God’s wounds, the hope in her eyes was too much to bear.  He reached for her, clasping her sweet face between his palms, wishing he could lie as easily as she did.  “I’m not sure I can,” he choked out.

The light in her gaze diminished.  “What do you mean?”

He swallowed hard.  How could he make her understand?

She tore his hands away and stepped back, incredulous.  “What do you mean, Nicholas?  You...you helped that lad in Sturry.  You saved him from the gallows.”

He grimaced.  “Aye.  I’ve bent the law.  But I’ve not broken it.”  He rubbed the back of his neck in frustration.  “You’ve had a trial, Desirée, and you’ve been sentenced.  There’s already a death warrant with your name on it.  You’ve been ordered to the gallows on the morrow.”

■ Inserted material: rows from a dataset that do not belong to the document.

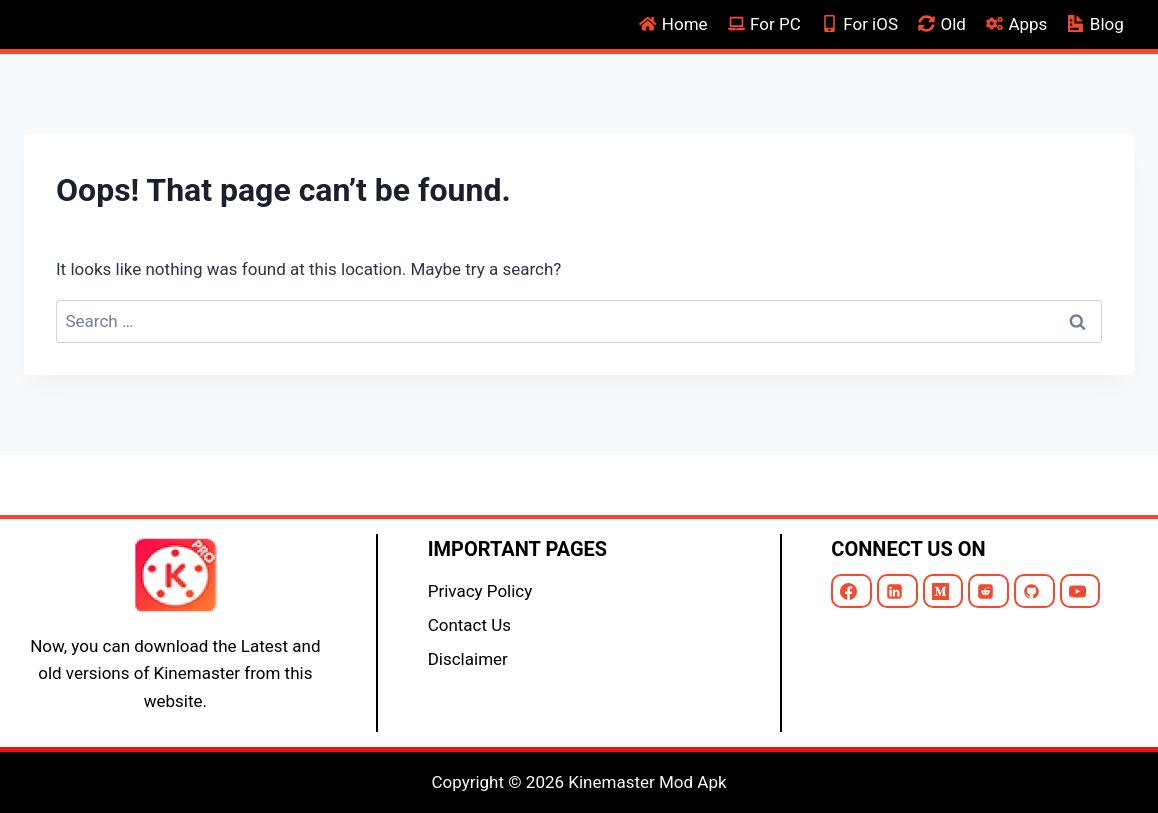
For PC (764, 24)
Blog (1096, 24)
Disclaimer (468, 659)
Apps (1016, 24)
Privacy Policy (480, 591)
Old (942, 24)
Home (673, 24)
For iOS (859, 24)
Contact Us (469, 625)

She staggered at the weight of his words, answering with a whisper of disbelief.  “On the morrow?  You...you’re going to hang me?”

“Nay!” he said forcefully as the image of her frail body, twisting at the end of a rope, assailed his thoughts.  “Never!”

Yet even as he spoke the vehement denial, he knew it was an empty promise.  The situation was hopeless.  Short of killing the guards, breaking Desirée out of the gaol, and fleeing with her in the night to be branded forever as a fugitive, he could see no way out of their dilemma.

And he had to admit when he looked at the breathtaking woman before him with the dewy eyes and trembling lips, the woman who had been unafraid of the shire-reeve of Kent, the woman who had given him her virginity of her own free will, he was sorely tempted to do just that.

“Then what do you mean to do?” she asked.